Giovanni Gerolamo Savoldo, Adorazione dei Pastori, 1540, Brescia, Pinacoteca Tosio MartinengoL’ultima opera, forse la più “moderna” delle quattro, è l’Adorazione dei Pastori di Giovanni Gerolamo Savoldo (1480 ca. – post 1548), dipinta nel 1540 e, anch’essa, proveniente dalla Tosio Martinengo. Committente dell’opera fu il nobile bresciano Bartolomeo Bargnani, il quale la volle per la Cappella di San Giuseppe nella chiesa di San Barnaba. L’opera appartiene all’ultima produzione del Savoldo, caratterizzata da colori pastosi e tonalità intense, spesso in grado di simulare broccati e velluti. La scena si svolge all’interno di una capanna fatiscente, nella quale il bue e l’asinello sono appena percettibili e realizzati con un’unica macchia cromatica.  Il realismo dell’artista si evidenzia nello sfondo, di matrice fiamminga ma anche leonardesca, e nella resa dei due pastori che contemplano la scena da dietro una finestrella o del terzo che si appoggia a un muretto. Savoldo, in quest’opera, evidenzia anche attenti giochi di chiaroscuro: la veste di uno dei due pastori affacciati alla finestrella appare illuminata dalla fonte proveniente dall’apparizione dell’angelo in alto a sinistra, intento a dare l’annuncio della nascita di Cristo, in un effetto di verità ottica che avrebbe influenzato, negli anni a venire, il giovane Caravaggio. Sia i pastori che la Sacra Famiglia presentano tratti quotidiani, genuini e semplici, figli del Realismo del Pittore, come provato dalle scarpe usurate che Giuseppe indossa.

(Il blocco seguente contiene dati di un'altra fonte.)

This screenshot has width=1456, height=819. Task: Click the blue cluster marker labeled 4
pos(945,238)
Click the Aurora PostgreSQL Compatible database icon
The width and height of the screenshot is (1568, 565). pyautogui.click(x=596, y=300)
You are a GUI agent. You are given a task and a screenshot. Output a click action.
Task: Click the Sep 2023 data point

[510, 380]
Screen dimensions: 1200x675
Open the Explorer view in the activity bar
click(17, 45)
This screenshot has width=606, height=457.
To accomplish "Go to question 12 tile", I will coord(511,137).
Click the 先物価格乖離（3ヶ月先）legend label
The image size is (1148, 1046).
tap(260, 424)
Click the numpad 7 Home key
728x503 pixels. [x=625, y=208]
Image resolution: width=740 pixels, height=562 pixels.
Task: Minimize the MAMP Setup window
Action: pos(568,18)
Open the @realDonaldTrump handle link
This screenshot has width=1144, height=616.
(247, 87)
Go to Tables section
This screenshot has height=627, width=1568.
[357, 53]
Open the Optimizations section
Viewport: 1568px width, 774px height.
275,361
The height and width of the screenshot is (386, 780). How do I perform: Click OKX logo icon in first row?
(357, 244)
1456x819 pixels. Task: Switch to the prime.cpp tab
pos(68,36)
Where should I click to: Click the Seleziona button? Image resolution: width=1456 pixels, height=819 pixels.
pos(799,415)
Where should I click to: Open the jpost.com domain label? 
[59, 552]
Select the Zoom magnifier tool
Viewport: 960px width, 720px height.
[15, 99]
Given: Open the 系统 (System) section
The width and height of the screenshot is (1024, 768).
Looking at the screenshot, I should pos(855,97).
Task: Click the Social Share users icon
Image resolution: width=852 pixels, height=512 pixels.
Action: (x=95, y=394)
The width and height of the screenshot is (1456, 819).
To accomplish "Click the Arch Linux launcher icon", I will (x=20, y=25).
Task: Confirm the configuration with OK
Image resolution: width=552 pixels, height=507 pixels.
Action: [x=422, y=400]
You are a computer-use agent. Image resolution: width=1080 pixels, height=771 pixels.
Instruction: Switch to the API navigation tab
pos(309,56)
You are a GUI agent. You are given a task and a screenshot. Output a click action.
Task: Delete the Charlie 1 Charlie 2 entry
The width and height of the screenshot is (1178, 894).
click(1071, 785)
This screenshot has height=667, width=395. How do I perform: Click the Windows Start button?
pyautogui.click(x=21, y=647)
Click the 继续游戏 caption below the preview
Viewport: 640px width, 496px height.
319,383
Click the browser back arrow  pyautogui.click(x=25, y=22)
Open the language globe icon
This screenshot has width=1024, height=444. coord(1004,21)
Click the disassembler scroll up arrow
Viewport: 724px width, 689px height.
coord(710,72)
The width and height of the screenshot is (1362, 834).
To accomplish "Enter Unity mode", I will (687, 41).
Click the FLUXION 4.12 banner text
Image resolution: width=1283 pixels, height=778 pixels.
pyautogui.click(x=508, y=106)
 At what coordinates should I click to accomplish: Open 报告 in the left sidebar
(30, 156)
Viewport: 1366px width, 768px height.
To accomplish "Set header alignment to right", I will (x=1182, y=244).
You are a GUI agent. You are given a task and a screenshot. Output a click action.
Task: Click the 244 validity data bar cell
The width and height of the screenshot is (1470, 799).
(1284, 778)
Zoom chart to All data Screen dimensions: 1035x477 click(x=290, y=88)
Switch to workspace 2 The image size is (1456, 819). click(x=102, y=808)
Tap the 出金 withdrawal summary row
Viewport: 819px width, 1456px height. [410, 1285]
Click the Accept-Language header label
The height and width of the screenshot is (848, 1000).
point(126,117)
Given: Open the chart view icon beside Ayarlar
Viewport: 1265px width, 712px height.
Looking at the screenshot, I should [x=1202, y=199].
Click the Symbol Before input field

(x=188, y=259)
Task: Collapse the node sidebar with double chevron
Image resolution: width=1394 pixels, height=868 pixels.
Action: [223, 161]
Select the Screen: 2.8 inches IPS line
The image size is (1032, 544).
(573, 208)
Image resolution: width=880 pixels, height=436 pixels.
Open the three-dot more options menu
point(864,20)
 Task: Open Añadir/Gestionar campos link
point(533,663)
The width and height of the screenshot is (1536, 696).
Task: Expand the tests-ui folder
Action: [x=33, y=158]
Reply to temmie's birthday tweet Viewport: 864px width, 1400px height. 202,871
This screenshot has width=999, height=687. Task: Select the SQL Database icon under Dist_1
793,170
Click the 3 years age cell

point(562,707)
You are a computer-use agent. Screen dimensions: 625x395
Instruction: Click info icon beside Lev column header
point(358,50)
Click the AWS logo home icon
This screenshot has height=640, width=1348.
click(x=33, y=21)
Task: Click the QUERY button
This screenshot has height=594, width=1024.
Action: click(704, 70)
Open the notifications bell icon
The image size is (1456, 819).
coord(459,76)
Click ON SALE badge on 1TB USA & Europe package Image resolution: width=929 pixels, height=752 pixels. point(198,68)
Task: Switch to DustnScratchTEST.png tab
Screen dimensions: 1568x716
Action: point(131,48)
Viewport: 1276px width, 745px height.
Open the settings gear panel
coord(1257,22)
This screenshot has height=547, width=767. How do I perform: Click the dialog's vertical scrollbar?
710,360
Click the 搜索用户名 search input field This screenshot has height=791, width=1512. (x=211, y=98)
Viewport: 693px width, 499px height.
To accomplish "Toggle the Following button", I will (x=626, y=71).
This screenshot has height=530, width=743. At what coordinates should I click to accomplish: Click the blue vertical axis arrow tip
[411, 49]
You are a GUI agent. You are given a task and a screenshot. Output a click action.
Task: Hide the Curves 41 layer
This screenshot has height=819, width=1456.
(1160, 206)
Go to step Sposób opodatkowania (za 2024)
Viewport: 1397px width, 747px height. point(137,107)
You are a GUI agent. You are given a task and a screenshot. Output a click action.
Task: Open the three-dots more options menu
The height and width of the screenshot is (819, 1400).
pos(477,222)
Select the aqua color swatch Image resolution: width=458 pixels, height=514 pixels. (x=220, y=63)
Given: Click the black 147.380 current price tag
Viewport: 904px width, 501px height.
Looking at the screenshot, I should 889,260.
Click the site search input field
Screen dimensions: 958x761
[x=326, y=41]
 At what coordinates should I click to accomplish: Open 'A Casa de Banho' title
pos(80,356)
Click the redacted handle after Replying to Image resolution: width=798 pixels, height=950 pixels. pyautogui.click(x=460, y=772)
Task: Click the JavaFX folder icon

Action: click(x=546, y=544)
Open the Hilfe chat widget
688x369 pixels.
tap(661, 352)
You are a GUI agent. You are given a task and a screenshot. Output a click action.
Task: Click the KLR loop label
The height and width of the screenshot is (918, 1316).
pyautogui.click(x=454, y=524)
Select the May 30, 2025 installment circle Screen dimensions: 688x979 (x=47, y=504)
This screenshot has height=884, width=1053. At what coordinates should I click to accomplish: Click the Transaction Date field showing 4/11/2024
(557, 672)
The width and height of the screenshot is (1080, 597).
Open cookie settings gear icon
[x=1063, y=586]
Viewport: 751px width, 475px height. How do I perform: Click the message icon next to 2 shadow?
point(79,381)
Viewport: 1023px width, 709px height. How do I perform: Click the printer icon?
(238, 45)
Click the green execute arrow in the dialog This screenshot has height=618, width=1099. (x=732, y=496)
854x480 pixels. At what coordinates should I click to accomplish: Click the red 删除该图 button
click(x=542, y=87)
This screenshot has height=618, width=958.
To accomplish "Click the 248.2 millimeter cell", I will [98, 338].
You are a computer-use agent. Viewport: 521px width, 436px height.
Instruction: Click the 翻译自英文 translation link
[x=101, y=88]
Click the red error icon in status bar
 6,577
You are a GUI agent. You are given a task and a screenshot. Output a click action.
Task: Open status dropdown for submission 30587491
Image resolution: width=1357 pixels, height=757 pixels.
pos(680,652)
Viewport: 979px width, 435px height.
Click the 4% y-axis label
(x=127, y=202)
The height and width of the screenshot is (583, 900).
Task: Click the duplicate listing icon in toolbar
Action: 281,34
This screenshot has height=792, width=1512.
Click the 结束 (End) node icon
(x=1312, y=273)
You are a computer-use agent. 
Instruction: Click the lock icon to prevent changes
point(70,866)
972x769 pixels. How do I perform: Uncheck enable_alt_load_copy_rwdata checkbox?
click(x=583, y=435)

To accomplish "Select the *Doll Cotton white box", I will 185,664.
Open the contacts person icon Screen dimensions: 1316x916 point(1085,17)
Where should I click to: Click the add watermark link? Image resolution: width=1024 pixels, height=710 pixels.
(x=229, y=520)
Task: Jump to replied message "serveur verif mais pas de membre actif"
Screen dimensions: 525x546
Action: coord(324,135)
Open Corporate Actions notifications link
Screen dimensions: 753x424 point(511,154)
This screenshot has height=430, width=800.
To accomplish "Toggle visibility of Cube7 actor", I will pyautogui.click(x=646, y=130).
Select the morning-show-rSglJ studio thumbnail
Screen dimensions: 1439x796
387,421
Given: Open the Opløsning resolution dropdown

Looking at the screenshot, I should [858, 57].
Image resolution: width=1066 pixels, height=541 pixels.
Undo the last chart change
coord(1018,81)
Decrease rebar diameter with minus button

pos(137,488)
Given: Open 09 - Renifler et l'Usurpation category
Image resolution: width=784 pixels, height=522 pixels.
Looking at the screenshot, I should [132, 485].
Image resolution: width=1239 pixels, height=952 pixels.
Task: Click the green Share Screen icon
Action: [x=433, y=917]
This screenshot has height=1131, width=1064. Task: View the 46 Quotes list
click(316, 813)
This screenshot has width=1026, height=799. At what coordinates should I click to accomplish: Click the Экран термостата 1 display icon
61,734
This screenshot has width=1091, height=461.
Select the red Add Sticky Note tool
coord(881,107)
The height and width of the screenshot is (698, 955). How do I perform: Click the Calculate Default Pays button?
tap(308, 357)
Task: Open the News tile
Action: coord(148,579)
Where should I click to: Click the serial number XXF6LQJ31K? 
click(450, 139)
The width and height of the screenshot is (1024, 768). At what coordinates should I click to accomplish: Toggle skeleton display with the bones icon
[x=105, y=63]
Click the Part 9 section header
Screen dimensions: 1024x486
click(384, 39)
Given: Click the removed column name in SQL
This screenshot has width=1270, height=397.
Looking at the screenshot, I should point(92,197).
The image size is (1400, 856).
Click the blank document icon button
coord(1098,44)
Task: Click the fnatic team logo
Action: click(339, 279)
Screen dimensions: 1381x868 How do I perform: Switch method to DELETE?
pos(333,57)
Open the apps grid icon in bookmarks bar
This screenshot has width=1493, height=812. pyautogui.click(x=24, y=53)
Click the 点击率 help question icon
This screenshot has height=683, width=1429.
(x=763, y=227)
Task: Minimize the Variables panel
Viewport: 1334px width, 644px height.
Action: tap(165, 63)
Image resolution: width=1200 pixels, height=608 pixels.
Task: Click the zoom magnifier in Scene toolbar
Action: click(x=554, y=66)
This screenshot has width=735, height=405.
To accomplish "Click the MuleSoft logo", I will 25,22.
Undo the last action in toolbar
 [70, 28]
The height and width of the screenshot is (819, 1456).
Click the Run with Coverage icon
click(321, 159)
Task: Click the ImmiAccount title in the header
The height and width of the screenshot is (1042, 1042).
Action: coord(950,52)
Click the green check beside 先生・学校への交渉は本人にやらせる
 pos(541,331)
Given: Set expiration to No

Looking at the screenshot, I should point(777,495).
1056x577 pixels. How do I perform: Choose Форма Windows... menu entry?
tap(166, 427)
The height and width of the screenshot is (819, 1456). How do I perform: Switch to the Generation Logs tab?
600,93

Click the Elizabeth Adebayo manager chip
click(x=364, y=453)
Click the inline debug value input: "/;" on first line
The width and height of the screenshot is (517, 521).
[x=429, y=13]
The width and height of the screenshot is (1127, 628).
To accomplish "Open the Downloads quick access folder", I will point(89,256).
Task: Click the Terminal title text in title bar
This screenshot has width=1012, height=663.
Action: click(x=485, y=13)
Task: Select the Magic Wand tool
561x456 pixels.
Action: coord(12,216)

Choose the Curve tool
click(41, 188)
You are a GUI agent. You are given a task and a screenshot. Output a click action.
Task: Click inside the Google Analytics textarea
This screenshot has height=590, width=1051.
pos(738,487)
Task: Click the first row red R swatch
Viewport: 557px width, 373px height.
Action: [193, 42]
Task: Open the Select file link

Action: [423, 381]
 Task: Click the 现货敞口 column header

Da notare come Giuseppe e Maria siano figure dipinte senza aureola, in linea con una scelta di semplicità, e in atteggiamento contemplativo verso la figura di Gesù Bambino, perno della scena nonché centro luminoso dell’opera, visto il riverbero che produce il lenzuolo bianco su cui il piccolo Cristo è disteso.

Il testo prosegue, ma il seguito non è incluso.